**Records for the exercise:**
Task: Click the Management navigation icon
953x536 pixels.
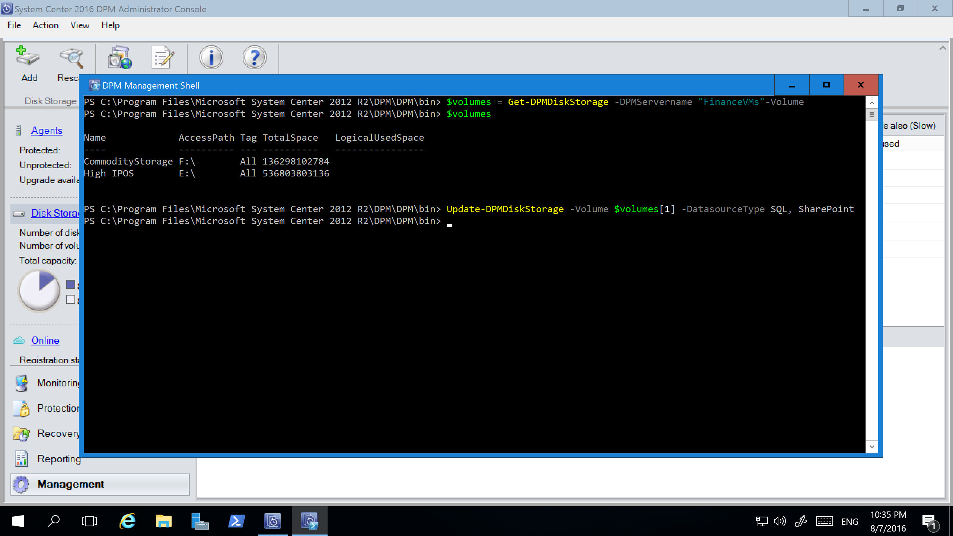Action: (23, 484)
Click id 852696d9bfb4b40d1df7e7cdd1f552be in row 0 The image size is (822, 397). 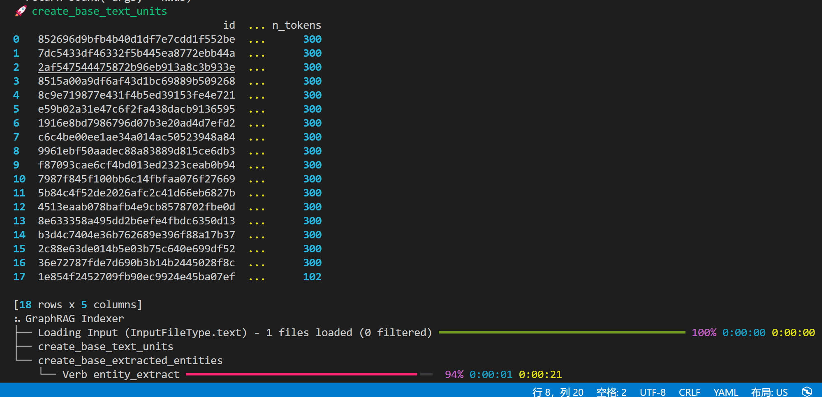coord(136,39)
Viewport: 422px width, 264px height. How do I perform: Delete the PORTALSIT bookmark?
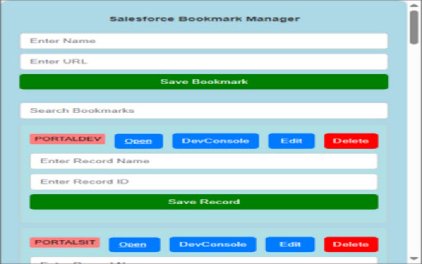pos(350,244)
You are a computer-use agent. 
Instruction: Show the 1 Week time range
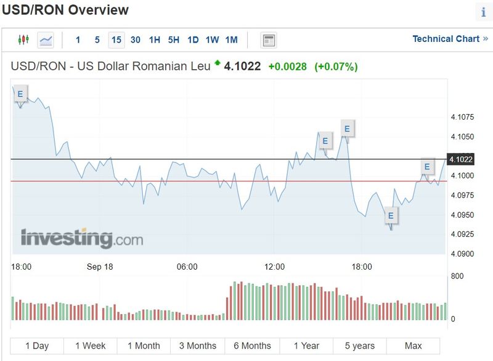click(90, 346)
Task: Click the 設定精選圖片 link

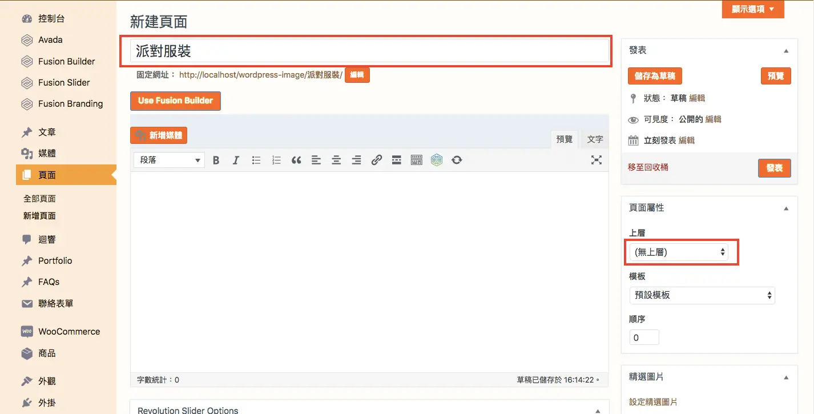Action: click(653, 402)
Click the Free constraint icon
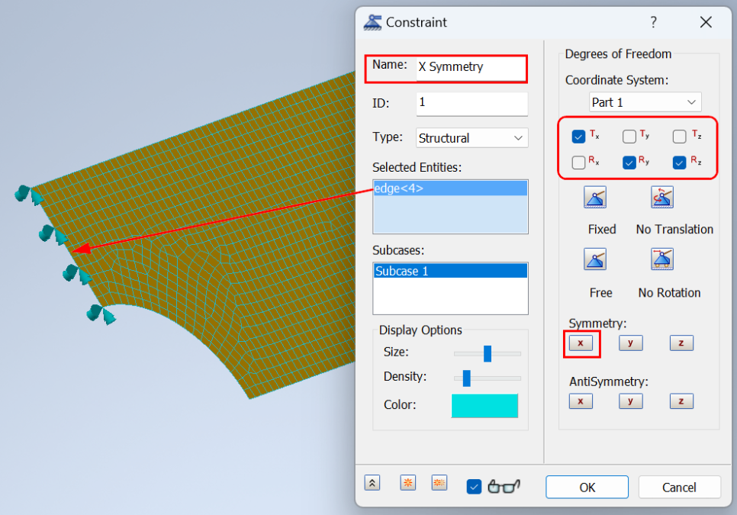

**Task brief:**
Show all lines from the records above where the word "icon" occurs.

**Response:**
Task: Click the Management navigation icon
Click the Free constraint icon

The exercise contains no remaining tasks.